## [DATA]
▬▬▬▬▬▬▬▬▬▬

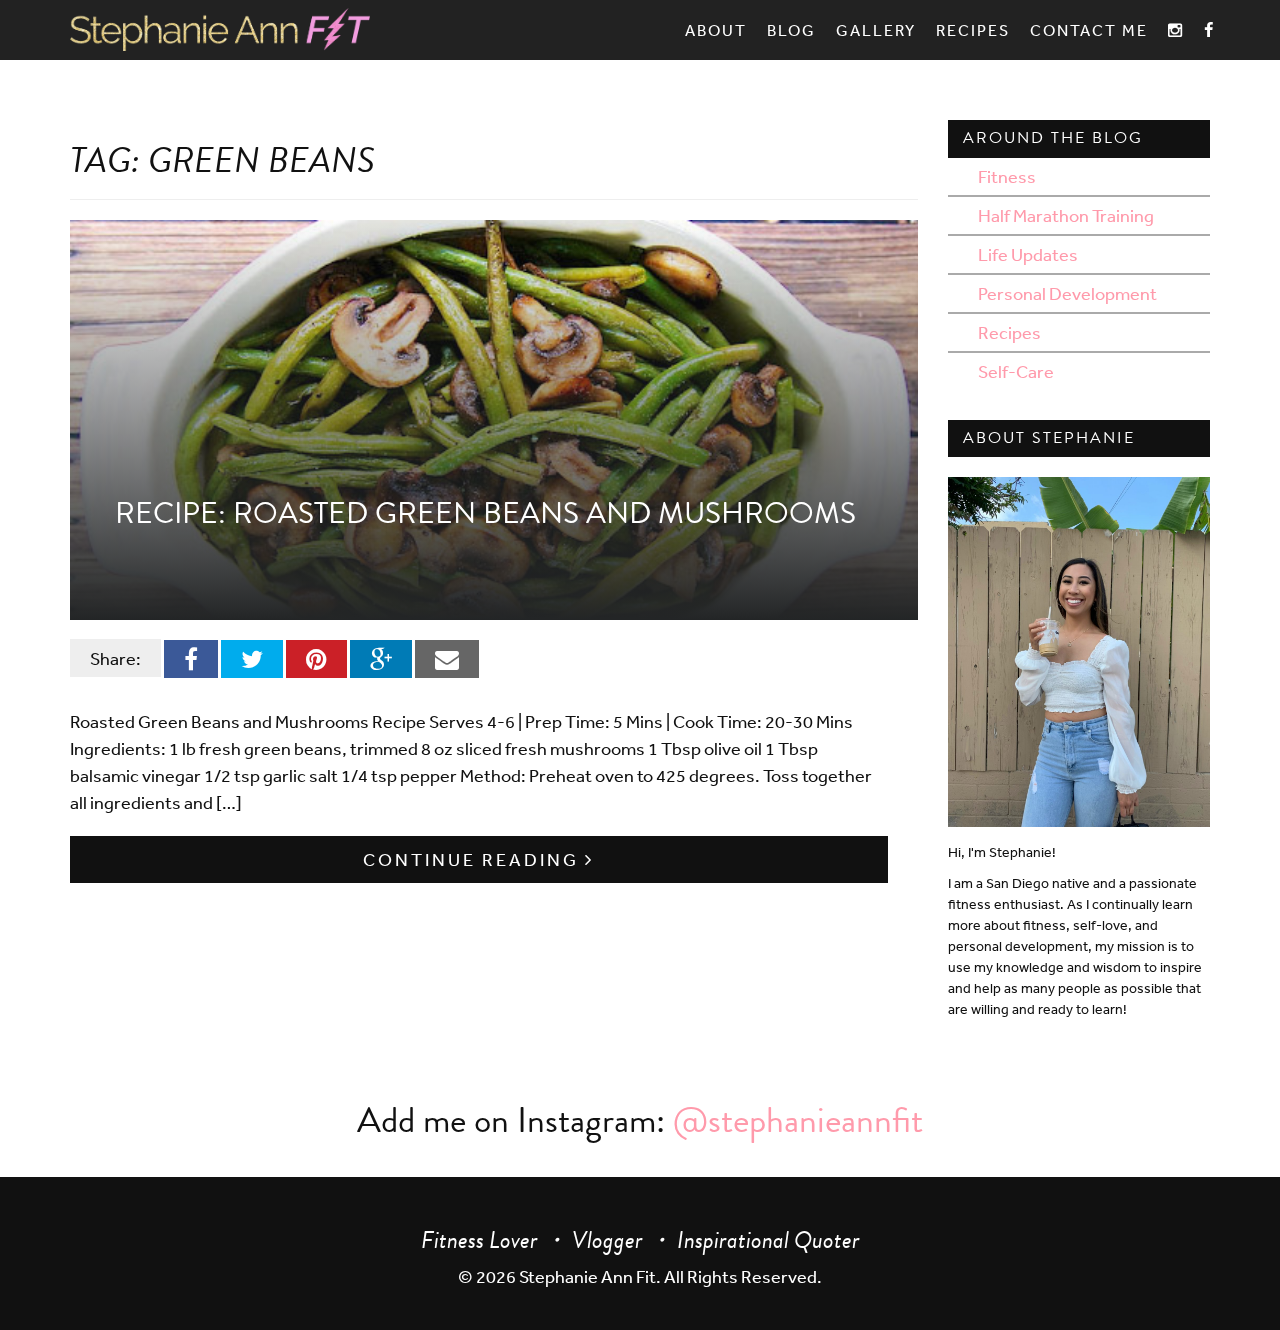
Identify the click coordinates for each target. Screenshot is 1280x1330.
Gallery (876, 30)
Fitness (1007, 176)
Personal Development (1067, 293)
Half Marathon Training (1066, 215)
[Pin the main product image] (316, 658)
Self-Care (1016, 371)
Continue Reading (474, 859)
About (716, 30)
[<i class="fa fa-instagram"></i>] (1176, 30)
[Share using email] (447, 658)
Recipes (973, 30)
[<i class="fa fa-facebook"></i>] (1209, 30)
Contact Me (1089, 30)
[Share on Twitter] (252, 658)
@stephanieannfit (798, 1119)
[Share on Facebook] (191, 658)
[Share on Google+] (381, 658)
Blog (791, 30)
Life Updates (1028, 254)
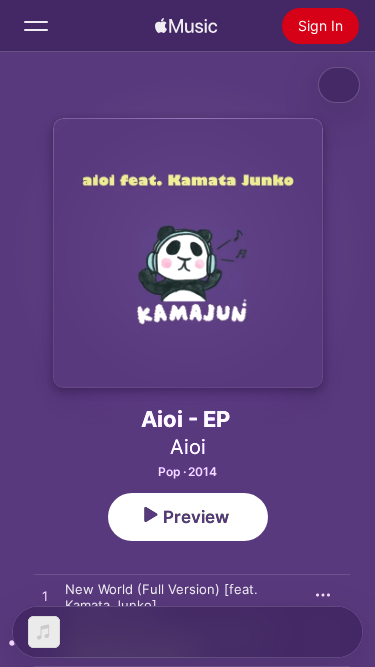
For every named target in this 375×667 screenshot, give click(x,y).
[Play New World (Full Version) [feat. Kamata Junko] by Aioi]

▬▬▬▬▬▬▬▬▬▬

Line by line, retype the records above exactly, minus the images.

## [SOLVED EXERCISE]
Identify the click coordinates for each target. Screenshot is 1280x1330.
Gallery (876, 30)
Fitness (1007, 176)
Personal Development (1067, 293)
Half Marathon Training (1066, 215)
[Pin the main product image] (316, 658)
Self-Care (1016, 371)
Continue Reading (474, 859)
About (716, 30)
[<i class="fa fa-instagram"></i>] (1176, 30)
[Share using email] (447, 658)
Recipes (973, 30)
[<i class="fa fa-facebook"></i>] (1209, 30)
Contact Me (1089, 30)
[Share on Twitter] (252, 658)
@stephanieannfit (798, 1119)
[Share on Facebook] (191, 658)
[Share on Google+] (381, 658)
Blog (791, 30)
Life Updates (1028, 254)
For every named target in this 375×667 screenshot, give click(x,y).
[Play New World (Full Version) [feat. Kamata Junko] by Aioi]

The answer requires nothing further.